Um trabalho anterior, utilizando dados de satélite da NASA, revelou que a taxa de crescimento do fitoplâncton nas águas do Ártico aumentou 57% só entre 1998 e 2018. Uma infusão de nitrato proveniente das profundezas seria especialmente importante para o fitoplâncton da Gronelândia no verão, depois de a maioria dos nutrientes ter sido consumida pelos florescimentos anteriores da primavera. Mas a hipótese tem sido difícil de testar ao longo da costa, onde o terreno remoto e os icebergues tão grandes como quarteirões complicam as observações a longo prazo.
Mar de dados
Para recriar o que estava a acontecer nas águas à volta do glaciar mais ativo da Gronelândia, a equipa utilizou um modelo do oceano desenvolvido no Laboratório de Propulsão a Jato (JPL) e no Instituto de Tecnologia de Massachusetts (MIT), em Cambridge. Este modelo contém quase todas as medições oceânicas disponíveis recolhidas por instrumentos marítimos e de satélite ao longo das últimas três décadas. Isto equivale a milhares de milhões de pontos de dados, desde a temperatura e salinidade da água até à pressão no fundo do mar. O modelo chama-se Estimating the Circulation and Climate of the Ocean-Darwin (ECCO-Darwin).

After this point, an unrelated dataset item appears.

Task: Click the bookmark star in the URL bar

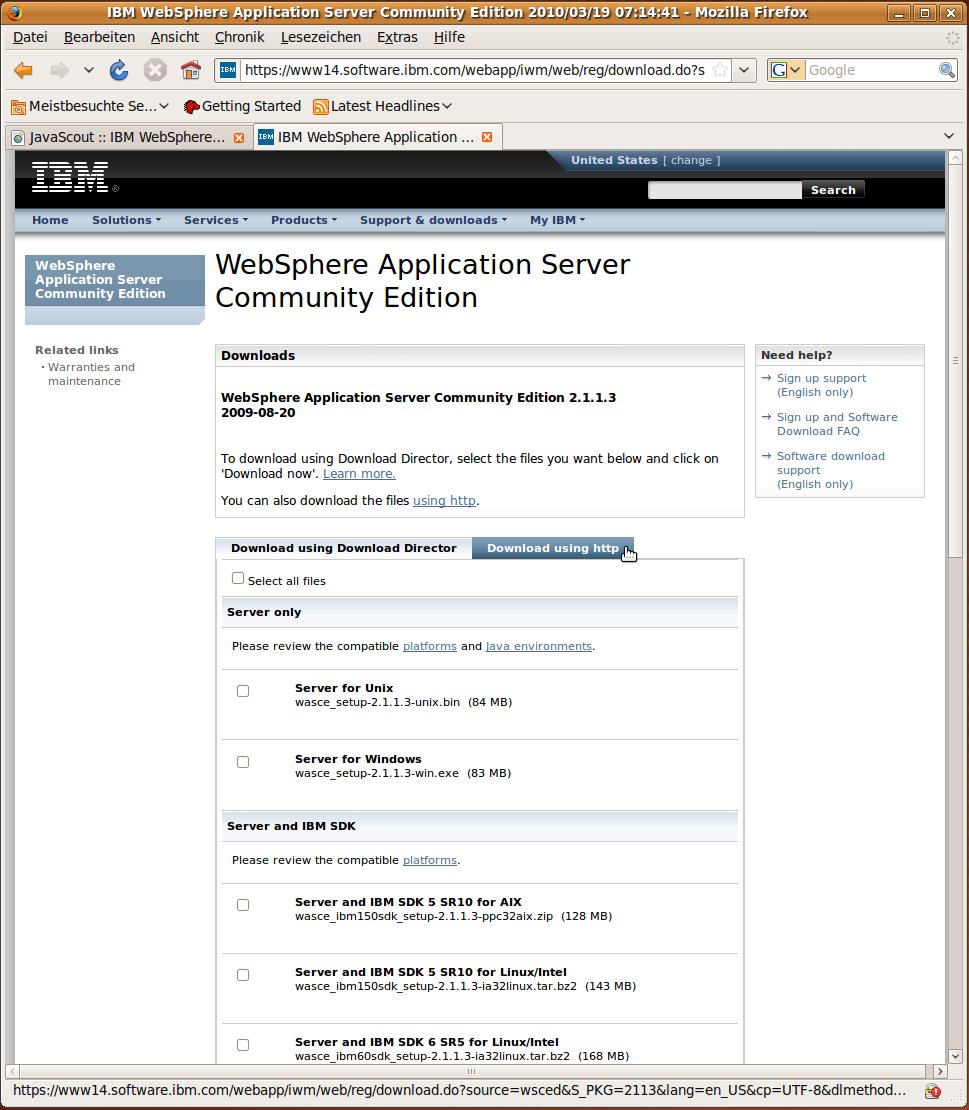Action: click(719, 70)
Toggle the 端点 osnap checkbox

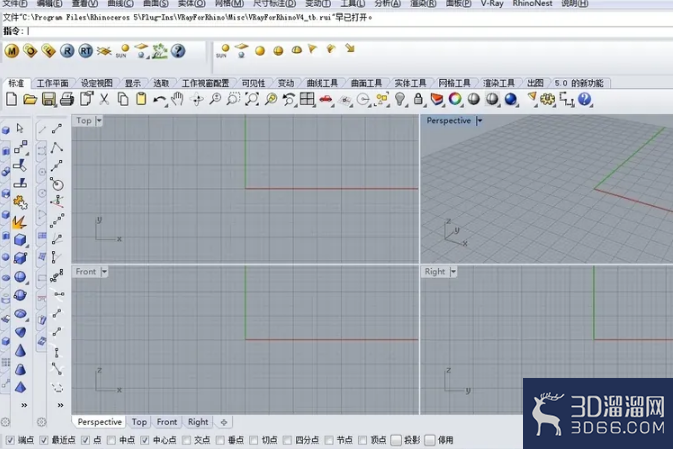(10, 440)
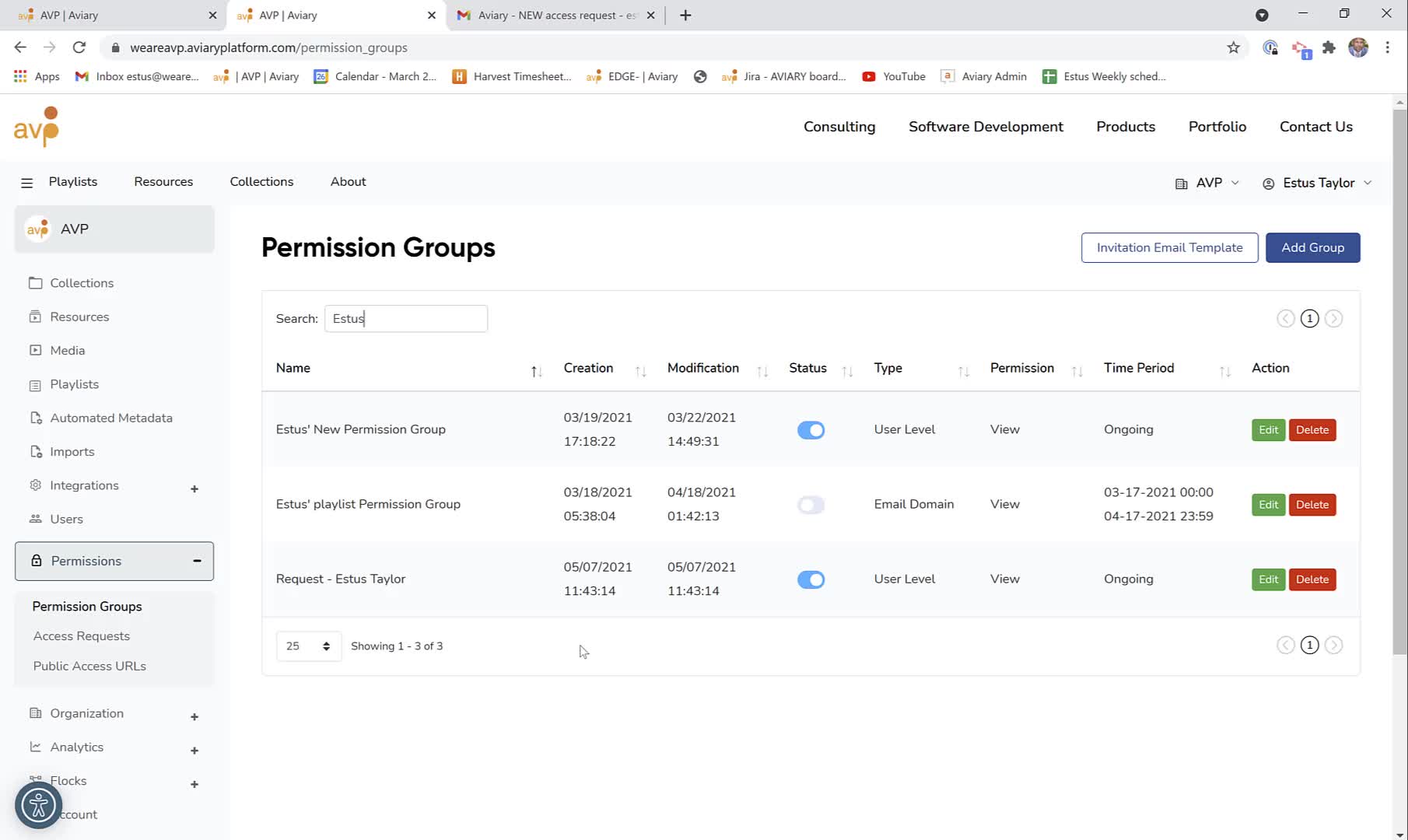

Simular “a biologia, a química e a física em conjunto”, mesmo numa bolsa ao longo das 43.000 quilómetros de costa da Gronelândia, é um enorme problema matemático, observou o autor principal Michael Wood, um oceanógrafo computacional da Universidade Estatal de San José. Para o resolver, a equipa construiu um “modelo dentro de um modelo dentro de um modelo” para se aproximar dos pormenores do fiorde no sopé do glaciar.
Recorrendo a supercomputadores do Centro de Investigação Ames da NASA, no Vale do Silício, os cientistas concluíram que os nutrientes das águas profundas, arrastados para cima pelo escoamento glaciar, seriam suficientes para aumentar o crescimento do fitoplâncton no verão em 15 a 40% na área de estudo.
Mais mudanças a caminho
Poderá o aumento do fitoplâncton ser uma bênção para os animais marinhos e as pescas da Gronelândia? Carroll afirmou que o esclarecimento dos impactos no ecossistema levará tempo. Prevê-se que o degelo do manto de gelo da Gronelândia acelere nas próximas décadas, afetando tudo, desde o nível do mar e a vegetação terrestre até à salinidade das águas costeiras.
Algumas alterações parecem estar a ter um impacto positivo e negativo no ciclo do carbono: a equipa calculou a forma como o escoamento do glaciar altera a temperatura e a química da água do mar no fiorde, tornando-a menos capaz de dissolver o dióxido de carbono. No entanto, essa perda é anulada pelo aumento da proliferação de fitoplâncton, que absorve mais dióxido de carbono do ar ao fazer fotossíntese.
Referência da notícia
Michael Wood, Dustin Carroll, Ian Fenty, Clément Bertin, Basil Darby, Stephanie Dutkiewicz, Mark Hopwood, Ala Khazendar, Lorenz Meire, Hilde Oliver, Tara Parker & Josh Willis. Increased melt from Greenland’s most active glacier fuels enhanced coastal productivity. Communications Earth & Environment (2025).